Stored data
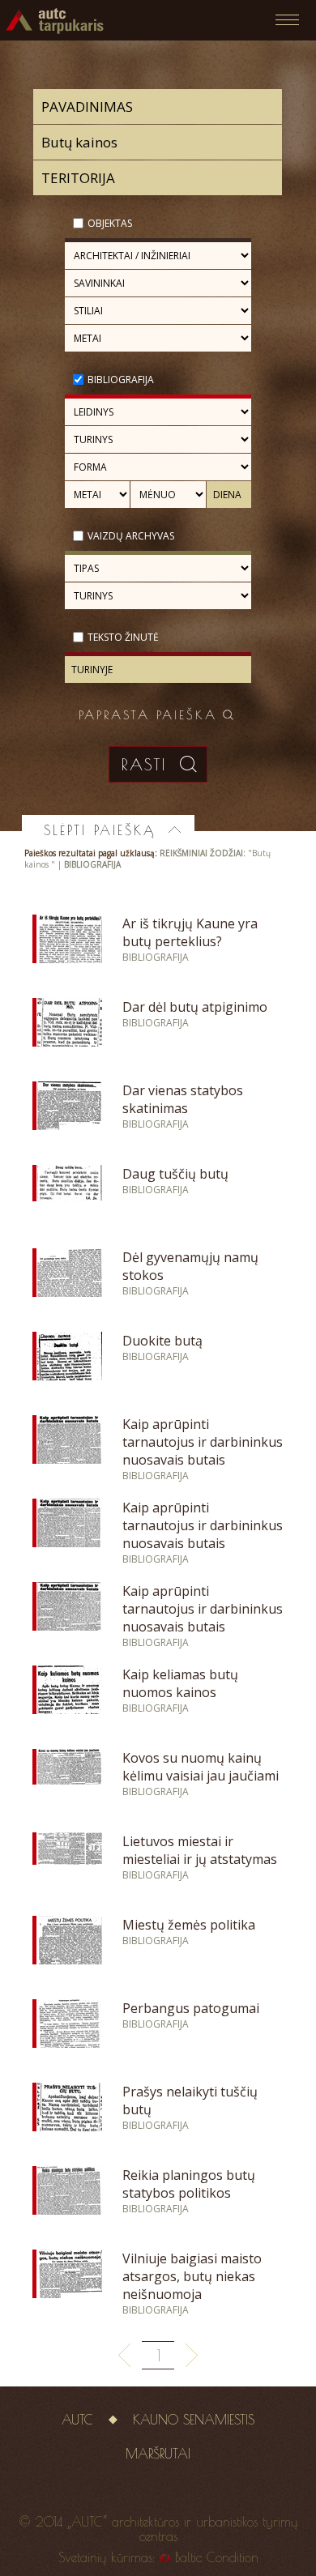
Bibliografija (121, 379)
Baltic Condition (216, 2557)
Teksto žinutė (123, 637)
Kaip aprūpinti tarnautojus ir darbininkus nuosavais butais (202, 1442)
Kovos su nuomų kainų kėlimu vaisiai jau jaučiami (200, 1767)
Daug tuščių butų (175, 1174)
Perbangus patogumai (190, 2008)
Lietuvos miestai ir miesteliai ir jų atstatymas (199, 1850)
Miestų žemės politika (188, 1925)
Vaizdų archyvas (131, 536)
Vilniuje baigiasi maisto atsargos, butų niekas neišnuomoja (192, 2276)
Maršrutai (158, 2453)
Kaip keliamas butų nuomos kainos (180, 1683)
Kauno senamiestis (193, 2419)
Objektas (110, 223)
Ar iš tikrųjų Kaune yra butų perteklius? (190, 932)
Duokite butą (162, 1341)
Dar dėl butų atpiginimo (194, 1007)
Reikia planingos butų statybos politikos (188, 2184)
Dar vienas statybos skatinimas (182, 1099)
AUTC (77, 2419)
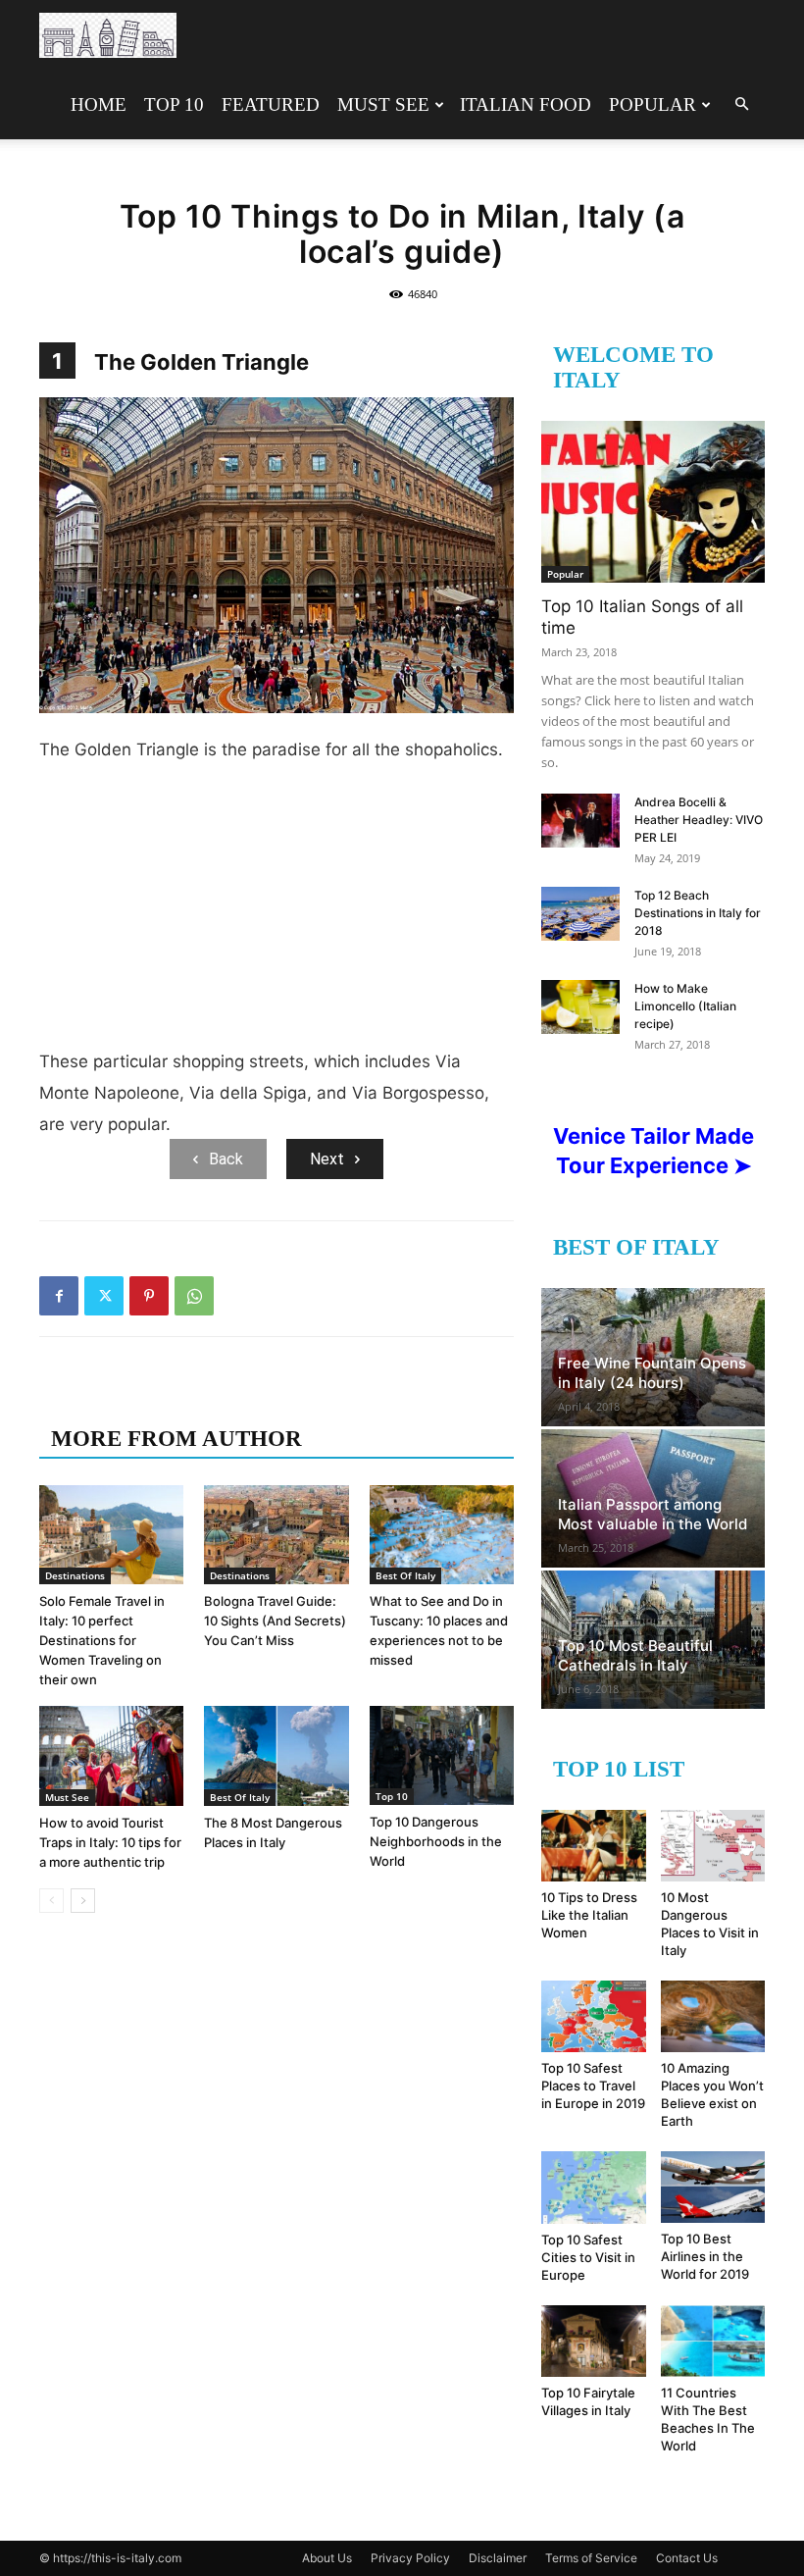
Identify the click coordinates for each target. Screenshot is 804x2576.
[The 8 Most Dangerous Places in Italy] (276, 1755)
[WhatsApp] (194, 1295)
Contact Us (687, 2557)
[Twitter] (104, 1295)
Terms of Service (591, 2557)
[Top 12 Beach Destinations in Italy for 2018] (580, 914)
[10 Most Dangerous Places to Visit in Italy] (713, 1845)
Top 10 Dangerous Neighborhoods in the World (436, 1841)
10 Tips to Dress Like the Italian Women (589, 1914)
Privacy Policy (410, 2557)
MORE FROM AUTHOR (176, 1438)
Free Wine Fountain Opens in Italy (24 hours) (652, 1373)
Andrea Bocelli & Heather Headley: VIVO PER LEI (698, 820)
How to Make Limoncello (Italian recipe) (685, 1006)
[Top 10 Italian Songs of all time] (653, 502)
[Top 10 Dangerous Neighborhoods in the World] (442, 1755)
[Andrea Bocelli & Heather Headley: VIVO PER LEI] (580, 821)
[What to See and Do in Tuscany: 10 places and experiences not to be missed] (442, 1534)
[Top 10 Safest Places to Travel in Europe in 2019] (593, 2016)
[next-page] (83, 1900)
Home (98, 104)
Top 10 (174, 104)
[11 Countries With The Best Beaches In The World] (713, 2341)
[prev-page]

Task to carry out:
A faithful copy of every record is required, with no pictures included.

Task answer:
Bibliografija (121, 379)
Baltic Condition (216, 2557)
Teksto žinutė (123, 637)
Kaip aprūpinti tarnautojus ir darbininkus nuosavais butais (202, 1442)
Kovos su nuomų kainų kėlimu vaisiai jau jaučiami (200, 1767)
Daug tuščių butų (175, 1174)
Perbangus patogumai (190, 2008)
Lietuvos miestai ir miesteliai ir jų atstatymas (199, 1850)
Miestų žemės politika (188, 1925)
Vaizdų archyvas (131, 536)
Vilniuje baigiasi maisto atsargos, butų niekas neišnuomoja (192, 2276)
Maršrutai (158, 2453)
Kaip keliamas butų nuomos kainos (180, 1683)
Kauno senamiestis (193, 2419)
Objektas (110, 223)
Ar iš tikrųjų Kaune yra butų perteklius? (190, 932)
Duokite butą (162, 1341)
Dar dėl butų atpiginimo (194, 1007)
Reikia planingos butų statybos politikos (188, 2184)
Dar vienas statybos skatinimas (182, 1099)
AUTC (77, 2419)
Identify the click coordinates for each target. Screenshot is 804x2576.
[The 8 Most Dangerous Places in Italy] (276, 1755)
[WhatsApp] (194, 1295)
Contact Us (687, 2557)
[Twitter] (104, 1295)
Terms of Service (591, 2557)
[Top 12 Beach Destinations in Italy for 2018] (580, 914)
[10 Most Dangerous Places to Visit in Italy] (713, 1845)
Top 10 Dangerous Neighborhoods in the World (436, 1841)
10 Tips to Dress Like the Italian Women (589, 1914)
Privacy Policy (410, 2557)
MORE FROM AUTHOR (176, 1438)
Free Wine Fountain Opens in Italy (24 hours) (652, 1373)
Andrea Bocelli & Heather Headley: VIVO PER LEI (698, 820)
How to Make Limoncello (Italian recipe) (685, 1006)
[Top 10 Italian Songs of all time] (653, 502)
[Top 10 Dangerous Neighborhoods in the World] (442, 1755)
[Andrea Bocelli & Heather Headley: VIVO PER LEI] (580, 821)
[What to See and Do in Tuscany: 10 places and experiences not to be missed] (442, 1534)
[Top 10 Safest Places to Travel in Europe in 2019] (593, 2016)
[next-page] (83, 1900)
Home (98, 104)
Top 10 (174, 104)
[11 Countries With The Best Beaches In The World] (713, 2341)
[prev-page]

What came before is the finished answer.